The Role of Ate Complexes in the Copper‐Mediated Trifluoromethylation of Alkynes

Trifluoromethylation reactions have recently received increased attention because of the beneficial effect of the trifluoromethyl group on the pharmacological properties of numerous substances. A common method to introduce the trifluoromethyl group employs the Ruppert–Prakash reagent, that is, Si(CH 3 ) 3 CF 3 , together with a copper(I) halide. We have applied this method to the trifluoromethylation of aromatic alkynes and used electrospray‐ionization mass spectrometry to investigate the mechanism of these reactions in tetrahydrofuran, dichloromethane, and acetonitrile as well as with and without added 1,10‐phenanthroline.

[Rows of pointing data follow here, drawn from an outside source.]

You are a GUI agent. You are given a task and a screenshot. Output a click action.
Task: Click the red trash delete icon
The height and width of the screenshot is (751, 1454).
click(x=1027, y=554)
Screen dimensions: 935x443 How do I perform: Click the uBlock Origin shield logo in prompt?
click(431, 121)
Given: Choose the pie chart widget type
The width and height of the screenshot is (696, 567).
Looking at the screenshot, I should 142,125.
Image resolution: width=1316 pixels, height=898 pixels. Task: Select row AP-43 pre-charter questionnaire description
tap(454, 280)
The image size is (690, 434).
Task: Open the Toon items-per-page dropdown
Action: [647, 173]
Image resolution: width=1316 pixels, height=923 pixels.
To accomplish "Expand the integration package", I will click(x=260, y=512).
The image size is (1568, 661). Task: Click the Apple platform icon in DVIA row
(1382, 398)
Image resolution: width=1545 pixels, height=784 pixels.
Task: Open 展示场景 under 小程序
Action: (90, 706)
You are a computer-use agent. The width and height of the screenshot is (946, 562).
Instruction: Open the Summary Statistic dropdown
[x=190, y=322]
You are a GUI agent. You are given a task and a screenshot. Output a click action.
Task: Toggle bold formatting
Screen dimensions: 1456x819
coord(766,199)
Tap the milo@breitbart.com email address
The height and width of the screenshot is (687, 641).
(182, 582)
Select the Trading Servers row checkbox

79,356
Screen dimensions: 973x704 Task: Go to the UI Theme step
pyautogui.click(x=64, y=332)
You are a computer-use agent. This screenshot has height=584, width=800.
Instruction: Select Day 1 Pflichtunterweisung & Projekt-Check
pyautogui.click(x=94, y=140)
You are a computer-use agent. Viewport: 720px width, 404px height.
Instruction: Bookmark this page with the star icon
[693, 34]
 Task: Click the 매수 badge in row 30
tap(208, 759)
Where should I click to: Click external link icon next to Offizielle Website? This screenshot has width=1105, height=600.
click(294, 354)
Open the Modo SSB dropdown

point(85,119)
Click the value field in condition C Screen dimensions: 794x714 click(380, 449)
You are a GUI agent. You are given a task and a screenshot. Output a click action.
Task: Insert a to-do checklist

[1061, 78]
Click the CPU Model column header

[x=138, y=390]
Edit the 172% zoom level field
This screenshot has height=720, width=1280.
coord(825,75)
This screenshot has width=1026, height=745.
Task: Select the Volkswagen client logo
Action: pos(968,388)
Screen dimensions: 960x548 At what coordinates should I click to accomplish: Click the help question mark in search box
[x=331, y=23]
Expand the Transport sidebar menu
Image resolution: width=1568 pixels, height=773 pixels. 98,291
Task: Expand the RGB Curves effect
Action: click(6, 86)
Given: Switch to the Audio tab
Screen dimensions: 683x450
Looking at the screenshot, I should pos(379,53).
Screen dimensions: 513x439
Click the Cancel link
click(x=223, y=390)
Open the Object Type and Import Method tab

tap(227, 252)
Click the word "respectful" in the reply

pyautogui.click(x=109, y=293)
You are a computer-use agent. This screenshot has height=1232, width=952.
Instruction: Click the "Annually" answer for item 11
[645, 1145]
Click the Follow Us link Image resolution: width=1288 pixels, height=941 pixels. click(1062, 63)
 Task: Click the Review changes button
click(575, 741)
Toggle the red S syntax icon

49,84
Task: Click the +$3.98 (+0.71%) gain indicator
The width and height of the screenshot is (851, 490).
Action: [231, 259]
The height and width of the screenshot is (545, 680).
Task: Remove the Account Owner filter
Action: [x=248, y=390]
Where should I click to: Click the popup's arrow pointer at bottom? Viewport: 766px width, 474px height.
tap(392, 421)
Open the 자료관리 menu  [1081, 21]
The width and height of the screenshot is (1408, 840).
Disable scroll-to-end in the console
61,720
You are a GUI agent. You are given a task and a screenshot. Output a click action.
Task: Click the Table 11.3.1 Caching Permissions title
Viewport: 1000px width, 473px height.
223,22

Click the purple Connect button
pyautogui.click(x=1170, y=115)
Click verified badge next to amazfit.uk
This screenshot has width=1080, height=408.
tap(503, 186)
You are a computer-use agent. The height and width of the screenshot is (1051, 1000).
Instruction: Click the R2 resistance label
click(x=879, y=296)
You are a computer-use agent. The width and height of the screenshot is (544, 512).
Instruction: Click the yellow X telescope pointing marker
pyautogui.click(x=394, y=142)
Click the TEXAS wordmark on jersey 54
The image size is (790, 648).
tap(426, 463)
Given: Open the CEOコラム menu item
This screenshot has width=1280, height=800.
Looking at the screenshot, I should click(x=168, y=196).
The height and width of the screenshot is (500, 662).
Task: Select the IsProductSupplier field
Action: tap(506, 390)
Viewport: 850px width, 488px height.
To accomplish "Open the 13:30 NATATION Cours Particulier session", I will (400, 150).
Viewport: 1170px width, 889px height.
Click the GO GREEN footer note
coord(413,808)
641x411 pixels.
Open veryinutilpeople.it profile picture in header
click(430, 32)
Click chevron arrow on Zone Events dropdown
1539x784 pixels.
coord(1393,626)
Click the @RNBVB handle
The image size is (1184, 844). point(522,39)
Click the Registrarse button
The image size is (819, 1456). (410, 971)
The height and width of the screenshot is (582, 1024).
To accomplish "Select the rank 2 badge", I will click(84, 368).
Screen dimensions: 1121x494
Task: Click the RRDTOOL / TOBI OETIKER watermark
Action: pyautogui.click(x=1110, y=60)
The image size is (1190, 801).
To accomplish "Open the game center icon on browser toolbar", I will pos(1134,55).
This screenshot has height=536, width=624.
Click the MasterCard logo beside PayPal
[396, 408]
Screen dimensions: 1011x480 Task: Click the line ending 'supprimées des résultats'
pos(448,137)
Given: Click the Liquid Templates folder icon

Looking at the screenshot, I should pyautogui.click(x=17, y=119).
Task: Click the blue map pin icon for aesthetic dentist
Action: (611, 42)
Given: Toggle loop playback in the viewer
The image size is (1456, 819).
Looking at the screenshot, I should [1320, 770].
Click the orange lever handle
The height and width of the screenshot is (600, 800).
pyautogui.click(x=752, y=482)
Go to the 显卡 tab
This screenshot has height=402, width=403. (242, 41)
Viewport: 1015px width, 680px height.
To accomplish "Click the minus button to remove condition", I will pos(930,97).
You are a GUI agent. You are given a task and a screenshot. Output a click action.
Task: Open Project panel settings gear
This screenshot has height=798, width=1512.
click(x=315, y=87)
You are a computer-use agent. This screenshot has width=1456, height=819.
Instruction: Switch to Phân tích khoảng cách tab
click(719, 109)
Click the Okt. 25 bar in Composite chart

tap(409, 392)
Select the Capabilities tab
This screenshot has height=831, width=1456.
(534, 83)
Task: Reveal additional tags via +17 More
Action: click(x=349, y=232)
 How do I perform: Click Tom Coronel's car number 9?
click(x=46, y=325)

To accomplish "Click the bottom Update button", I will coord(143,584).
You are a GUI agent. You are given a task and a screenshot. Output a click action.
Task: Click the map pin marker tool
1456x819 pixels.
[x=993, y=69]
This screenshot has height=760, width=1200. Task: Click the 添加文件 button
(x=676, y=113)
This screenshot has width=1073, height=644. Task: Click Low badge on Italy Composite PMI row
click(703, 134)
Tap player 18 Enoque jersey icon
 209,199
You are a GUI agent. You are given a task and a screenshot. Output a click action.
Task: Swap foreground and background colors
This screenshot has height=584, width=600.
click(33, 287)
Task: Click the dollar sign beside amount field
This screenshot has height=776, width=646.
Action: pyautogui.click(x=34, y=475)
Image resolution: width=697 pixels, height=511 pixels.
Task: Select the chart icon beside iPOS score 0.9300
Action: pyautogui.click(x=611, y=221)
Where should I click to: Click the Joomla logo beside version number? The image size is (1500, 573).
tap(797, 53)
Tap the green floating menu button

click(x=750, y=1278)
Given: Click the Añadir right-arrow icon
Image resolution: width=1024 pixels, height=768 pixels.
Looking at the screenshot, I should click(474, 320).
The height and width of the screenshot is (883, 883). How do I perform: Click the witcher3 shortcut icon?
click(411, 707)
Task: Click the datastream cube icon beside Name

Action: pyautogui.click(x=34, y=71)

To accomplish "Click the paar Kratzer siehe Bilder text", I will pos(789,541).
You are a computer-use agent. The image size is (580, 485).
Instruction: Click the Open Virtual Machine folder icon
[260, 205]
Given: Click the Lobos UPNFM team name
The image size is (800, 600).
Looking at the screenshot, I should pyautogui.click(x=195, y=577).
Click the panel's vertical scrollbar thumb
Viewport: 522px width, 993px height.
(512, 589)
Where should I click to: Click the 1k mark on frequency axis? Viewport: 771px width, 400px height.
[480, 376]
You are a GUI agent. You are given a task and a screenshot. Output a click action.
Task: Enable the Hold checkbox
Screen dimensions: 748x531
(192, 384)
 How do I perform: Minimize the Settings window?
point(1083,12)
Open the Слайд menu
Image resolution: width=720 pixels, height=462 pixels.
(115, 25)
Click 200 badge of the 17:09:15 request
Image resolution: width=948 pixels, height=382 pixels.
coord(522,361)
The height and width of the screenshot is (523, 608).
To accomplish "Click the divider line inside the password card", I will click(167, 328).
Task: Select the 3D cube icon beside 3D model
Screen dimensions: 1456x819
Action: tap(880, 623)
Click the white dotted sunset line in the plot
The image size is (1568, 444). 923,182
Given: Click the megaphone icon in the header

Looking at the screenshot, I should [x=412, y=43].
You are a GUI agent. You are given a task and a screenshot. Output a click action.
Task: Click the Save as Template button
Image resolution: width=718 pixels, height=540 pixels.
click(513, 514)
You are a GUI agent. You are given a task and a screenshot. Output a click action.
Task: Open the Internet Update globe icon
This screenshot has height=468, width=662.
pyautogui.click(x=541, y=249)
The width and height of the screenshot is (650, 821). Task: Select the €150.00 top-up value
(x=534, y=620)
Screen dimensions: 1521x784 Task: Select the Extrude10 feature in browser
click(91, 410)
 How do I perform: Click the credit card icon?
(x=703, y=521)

In the absence of the alkyne component, the homoleptic ate complexes [Cu(CF 3 ) 2 ] − and [Cu(CF 3 ) 4 ] − were observed. In the presence of the alkynes RH, the heteroleptic complexes [Cu(CF 3 ) 3 R] − were detected as well. Upon gas‐phase fragmentation, these key intermediates released the cross‐coupling products R−CF 3 with perfect selectivity. Apparently, the [Cu(CF 3 ) 3 R] − complexes did not originate from homoleptic cuprate anions, but from unobservable neutral precursors. The present results moreover point to the involvement of oxygen as the oxidizing agent.